Türküler tarihin sessiz çığlıklarıdır…

Duygu ve düşüncelerimize tercüman olurlar…

Çok güzel bir Karadeniz türküsü var:

'Mektup yazarım mektup,

Üzerini pullama.

Ben yazarken ağladım,

Sen okurken ağlama…' diye başlıyor ve devam ediyor...

***

Trump'ın yazdığı şu meşhur mektup…

Bize göre derhal iade edilmesi gereken bir mektup…

Öyle olmadı, önce zamanında açıklanmadı…

Mektubu yazan basına durumunu güçlendirmek için sızdırınca bizim haberimiz oldu ve 'Çöpe attık' açıklaması yapıldı.

Daha sona 'Vakti gelince gereği yapılır' dendi…

ABD'ye gidilip gidilmemesi tartışılırken bir açıklama daha yapıldı:

'Mektup takdim edilecek' dendi…

Ve…

ABD'ye gidildi.

Yapılan açıklamada, 'Mektuplar takdim edildi' dendi.

'Mektuplar' dendiğine göre ekte gönderilen ve terör örgütü başına ait 'mektup' da kastediliyor olsa gerek…

***

Şimdi:

Bildiğim kadarıyla, 'takdim' bir 'iade' değildir…

'Takdim' kelimesinde 'sunma'

'İade' kelimesinde ise 'reddetme' vardır…

ABD seyahatini genel değerlendirmeye tabi tutarsak, bizim açımızdan 'Garp cephesinde yeni bir şey yok…'

Yok; çünkü…

ABD'den bu güne kadar defalarca duyduğumuz beyanları tekraren bir kere daha duyduk…

Esas mesele 'mektup' idi…

Çünkü…

İçeriğini hiçbir açıdan kabul etmemiz 'asla ve kat'a' mümkün olmaz, olamaz…

Meseleyi sadece…

Yapılan açıklamaya göre, 'takdim' ile geçiştirmek asla mümkün değildir.

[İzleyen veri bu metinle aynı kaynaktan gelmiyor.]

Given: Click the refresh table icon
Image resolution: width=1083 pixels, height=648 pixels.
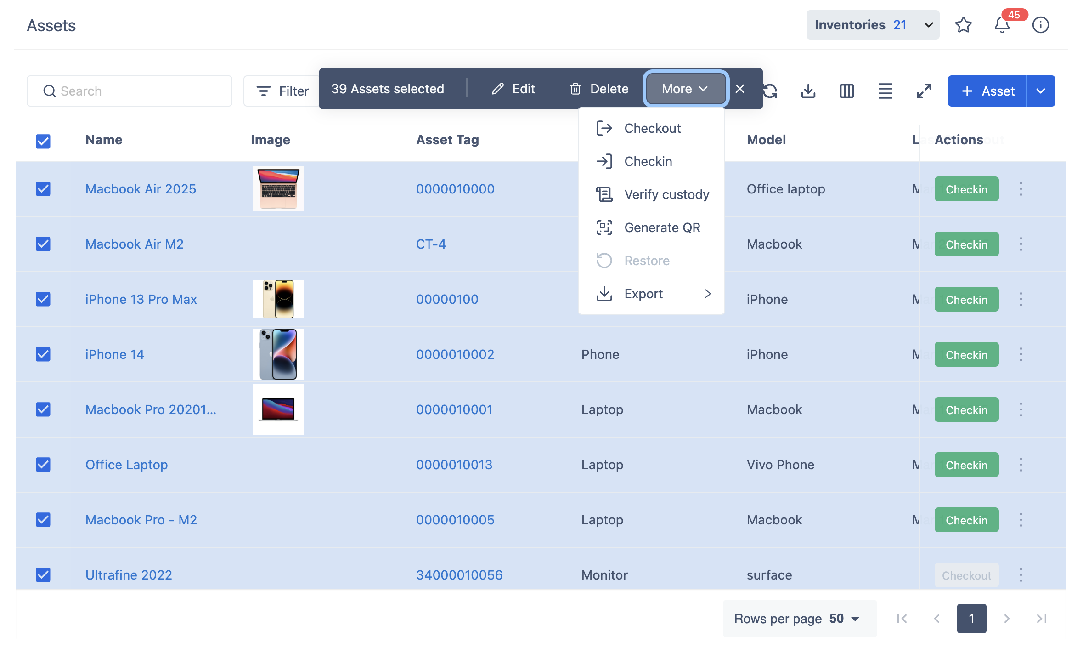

Geçmiş dönemde ne yazık ki askerimizin başına 'çuval' geçirilmişti ve bu onur kırıcı tablo karşısın da 'ABD'ye nota verilecek mi?' sorusuna

'Ne notası, müzik notası mı?' diye cevap verilmişti…

***

Şu kadarının altını çizerek belirteyim ki…

'Türk Milleti ve Türk Devleti insanlık tarihi ile başlayan bir maziye sahiptir ve bir kaç asırlık devletlerle asla kıyaslanamaz…'

***

Ha, bu başımıza gelenler mi diyorsunuz?

Endişeye mahal yok…

10 Kasım'da Ata'mızla yeniden doğmamış mıydık?